Work to complete » Report back every line in the data that includes the string "will".

(Source records begins)

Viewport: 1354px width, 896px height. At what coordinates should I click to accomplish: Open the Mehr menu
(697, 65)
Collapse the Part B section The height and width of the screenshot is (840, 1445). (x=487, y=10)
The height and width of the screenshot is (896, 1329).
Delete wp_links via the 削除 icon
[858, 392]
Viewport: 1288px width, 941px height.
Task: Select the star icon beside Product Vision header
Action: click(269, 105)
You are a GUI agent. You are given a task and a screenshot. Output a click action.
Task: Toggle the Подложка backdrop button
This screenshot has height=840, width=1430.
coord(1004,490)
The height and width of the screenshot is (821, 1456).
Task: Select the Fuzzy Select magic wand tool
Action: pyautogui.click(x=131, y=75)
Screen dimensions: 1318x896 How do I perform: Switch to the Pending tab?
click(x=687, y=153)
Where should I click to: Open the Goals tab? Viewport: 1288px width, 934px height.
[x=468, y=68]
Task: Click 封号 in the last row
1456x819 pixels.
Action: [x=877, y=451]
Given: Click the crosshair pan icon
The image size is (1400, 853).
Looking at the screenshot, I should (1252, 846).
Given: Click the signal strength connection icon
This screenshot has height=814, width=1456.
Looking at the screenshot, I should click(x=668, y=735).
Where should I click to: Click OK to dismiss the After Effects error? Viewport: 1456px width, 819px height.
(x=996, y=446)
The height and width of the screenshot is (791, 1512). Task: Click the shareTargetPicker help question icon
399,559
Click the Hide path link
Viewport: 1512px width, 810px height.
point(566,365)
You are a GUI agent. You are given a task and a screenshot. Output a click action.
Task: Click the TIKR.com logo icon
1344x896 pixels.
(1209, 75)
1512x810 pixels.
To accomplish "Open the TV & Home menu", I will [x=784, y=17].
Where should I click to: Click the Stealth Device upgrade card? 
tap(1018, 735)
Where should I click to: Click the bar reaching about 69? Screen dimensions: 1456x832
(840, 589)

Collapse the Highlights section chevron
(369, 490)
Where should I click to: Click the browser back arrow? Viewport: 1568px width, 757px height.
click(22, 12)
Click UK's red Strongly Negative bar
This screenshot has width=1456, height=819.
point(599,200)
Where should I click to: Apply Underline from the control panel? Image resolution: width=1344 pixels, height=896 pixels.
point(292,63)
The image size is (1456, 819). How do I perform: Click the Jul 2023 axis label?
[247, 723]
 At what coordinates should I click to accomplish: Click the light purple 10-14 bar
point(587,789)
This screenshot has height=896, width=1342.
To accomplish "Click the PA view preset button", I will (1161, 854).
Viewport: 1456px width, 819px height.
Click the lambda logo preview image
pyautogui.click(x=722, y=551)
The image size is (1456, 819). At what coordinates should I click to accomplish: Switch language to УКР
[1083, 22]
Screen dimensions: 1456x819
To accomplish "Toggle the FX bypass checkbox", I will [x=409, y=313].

(Source records ends)

Answer space »
To accomplish "Open the TV & Home menu", I will [x=784, y=17].
To accomplish "Click the PA view preset button", I will (1161, 854).
To accomplish "Toggle the FX bypass checkbox", I will [x=409, y=313].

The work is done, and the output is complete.